BEGIN

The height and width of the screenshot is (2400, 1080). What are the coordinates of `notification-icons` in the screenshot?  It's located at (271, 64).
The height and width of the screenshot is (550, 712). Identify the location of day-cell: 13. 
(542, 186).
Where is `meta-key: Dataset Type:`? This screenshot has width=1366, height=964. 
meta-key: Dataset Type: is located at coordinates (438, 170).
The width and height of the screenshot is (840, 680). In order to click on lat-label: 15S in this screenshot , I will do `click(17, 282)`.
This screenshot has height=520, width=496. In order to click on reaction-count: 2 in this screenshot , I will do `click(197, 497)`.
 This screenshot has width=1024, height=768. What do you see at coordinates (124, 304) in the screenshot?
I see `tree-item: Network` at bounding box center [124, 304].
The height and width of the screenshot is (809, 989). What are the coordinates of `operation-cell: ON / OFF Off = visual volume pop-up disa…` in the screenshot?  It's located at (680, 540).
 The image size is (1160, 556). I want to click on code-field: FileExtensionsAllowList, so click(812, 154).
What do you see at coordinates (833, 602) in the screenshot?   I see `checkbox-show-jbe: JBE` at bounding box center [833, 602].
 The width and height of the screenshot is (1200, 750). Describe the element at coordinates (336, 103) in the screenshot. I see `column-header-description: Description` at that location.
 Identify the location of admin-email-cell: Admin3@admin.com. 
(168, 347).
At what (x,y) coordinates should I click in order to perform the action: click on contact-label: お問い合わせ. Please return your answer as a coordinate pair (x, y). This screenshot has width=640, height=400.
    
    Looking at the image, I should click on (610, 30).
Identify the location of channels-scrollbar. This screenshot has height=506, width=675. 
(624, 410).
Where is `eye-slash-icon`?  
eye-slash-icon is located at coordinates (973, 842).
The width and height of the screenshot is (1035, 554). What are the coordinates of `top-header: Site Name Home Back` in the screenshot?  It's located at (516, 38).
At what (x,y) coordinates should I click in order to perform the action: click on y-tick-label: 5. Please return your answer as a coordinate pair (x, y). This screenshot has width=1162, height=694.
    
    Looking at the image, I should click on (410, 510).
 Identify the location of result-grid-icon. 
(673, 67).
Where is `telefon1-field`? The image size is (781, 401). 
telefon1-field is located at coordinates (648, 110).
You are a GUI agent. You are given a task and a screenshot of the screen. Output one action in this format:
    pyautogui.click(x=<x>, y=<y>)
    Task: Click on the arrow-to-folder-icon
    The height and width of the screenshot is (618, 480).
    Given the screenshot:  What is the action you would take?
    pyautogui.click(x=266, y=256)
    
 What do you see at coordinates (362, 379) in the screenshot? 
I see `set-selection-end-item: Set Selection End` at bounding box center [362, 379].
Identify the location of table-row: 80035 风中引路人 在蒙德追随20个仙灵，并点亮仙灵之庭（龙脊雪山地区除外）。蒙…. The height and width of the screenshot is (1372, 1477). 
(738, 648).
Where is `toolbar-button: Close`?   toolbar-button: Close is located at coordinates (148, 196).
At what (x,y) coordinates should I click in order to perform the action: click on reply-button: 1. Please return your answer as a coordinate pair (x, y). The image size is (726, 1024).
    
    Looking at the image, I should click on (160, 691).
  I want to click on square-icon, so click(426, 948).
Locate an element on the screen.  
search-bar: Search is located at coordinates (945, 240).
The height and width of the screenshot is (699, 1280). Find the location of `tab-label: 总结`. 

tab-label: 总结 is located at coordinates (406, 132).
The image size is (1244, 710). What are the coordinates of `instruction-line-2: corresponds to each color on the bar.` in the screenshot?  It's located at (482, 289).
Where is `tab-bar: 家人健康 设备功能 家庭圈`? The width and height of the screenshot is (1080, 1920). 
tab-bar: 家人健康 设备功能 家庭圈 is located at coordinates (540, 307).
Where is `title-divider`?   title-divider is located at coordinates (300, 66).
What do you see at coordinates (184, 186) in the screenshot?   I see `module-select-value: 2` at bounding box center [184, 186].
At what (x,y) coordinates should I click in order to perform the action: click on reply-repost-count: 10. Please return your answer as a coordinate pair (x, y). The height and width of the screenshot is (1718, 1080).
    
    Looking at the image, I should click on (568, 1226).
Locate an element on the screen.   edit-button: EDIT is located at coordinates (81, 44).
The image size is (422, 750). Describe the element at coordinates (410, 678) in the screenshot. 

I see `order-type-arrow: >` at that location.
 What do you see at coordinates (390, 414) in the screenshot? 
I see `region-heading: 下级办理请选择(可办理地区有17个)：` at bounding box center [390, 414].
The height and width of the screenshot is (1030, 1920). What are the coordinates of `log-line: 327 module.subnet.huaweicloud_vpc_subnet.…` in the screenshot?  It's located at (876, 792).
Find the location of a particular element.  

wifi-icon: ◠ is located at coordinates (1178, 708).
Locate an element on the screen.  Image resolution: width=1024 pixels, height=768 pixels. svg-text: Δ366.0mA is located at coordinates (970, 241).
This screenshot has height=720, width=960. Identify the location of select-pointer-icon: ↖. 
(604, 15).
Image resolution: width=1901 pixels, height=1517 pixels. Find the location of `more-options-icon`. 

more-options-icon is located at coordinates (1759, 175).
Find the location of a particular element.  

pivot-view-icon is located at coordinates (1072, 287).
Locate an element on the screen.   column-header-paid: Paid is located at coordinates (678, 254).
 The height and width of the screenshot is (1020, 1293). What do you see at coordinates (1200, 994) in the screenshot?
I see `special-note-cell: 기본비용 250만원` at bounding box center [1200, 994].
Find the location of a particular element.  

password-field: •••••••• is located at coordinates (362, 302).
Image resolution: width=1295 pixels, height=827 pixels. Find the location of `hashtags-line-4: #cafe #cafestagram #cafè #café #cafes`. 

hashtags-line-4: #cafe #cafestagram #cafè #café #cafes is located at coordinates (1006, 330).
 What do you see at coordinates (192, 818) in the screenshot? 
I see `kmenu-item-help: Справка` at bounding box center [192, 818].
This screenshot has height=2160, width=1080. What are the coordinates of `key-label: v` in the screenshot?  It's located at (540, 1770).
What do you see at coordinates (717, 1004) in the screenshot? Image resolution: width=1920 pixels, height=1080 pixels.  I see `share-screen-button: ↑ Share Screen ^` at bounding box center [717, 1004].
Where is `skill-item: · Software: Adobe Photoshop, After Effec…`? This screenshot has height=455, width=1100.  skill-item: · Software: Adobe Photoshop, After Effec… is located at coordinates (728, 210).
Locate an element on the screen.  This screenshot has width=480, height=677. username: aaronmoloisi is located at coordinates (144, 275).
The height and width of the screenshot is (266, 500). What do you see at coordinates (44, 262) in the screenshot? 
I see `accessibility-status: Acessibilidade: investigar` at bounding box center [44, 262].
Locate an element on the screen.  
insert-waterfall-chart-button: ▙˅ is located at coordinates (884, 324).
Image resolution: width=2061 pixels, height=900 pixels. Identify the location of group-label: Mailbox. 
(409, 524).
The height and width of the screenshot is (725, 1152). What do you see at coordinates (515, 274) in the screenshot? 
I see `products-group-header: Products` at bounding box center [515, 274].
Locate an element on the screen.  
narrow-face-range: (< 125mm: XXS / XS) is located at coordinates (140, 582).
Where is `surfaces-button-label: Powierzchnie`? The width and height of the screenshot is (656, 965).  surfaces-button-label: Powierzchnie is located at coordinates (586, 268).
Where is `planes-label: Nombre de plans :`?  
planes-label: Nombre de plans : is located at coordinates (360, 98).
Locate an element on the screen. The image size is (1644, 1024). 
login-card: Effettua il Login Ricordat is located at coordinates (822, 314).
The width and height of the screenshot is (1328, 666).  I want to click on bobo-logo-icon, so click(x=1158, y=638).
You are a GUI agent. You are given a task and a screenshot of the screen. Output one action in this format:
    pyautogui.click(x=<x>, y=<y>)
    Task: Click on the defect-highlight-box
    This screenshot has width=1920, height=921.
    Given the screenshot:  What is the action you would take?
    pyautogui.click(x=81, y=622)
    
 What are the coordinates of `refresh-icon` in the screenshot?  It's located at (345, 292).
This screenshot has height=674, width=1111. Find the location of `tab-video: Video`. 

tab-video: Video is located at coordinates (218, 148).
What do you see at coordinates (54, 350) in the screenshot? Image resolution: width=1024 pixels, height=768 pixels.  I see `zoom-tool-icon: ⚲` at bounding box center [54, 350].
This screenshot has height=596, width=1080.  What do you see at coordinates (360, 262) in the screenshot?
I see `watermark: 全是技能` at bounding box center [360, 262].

END

• **Instruction**: Rewrite the lines starting at the one containing "The width and height of the screenshot is (1328, 666)." and ending at the one containing "at (345, 292).", putting "reload-icon" in place of "refresh-icon" and changing nothing else.

• **Response to this exercise**:
The width and height of the screenshot is (1328, 666).  I want to click on bobo-logo-icon, so click(x=1158, y=638).
You are a GUI agent. You are given a task and a screenshot of the screen. Output one action in this format:
    pyautogui.click(x=<x>, y=<y>)
    Task: Click on the defect-highlight-box
    This screenshot has width=1920, height=921.
    Given the screenshot:  What is the action you would take?
    pyautogui.click(x=81, y=622)
    
 What are the coordinates of `reload-icon` in the screenshot?  It's located at (345, 292).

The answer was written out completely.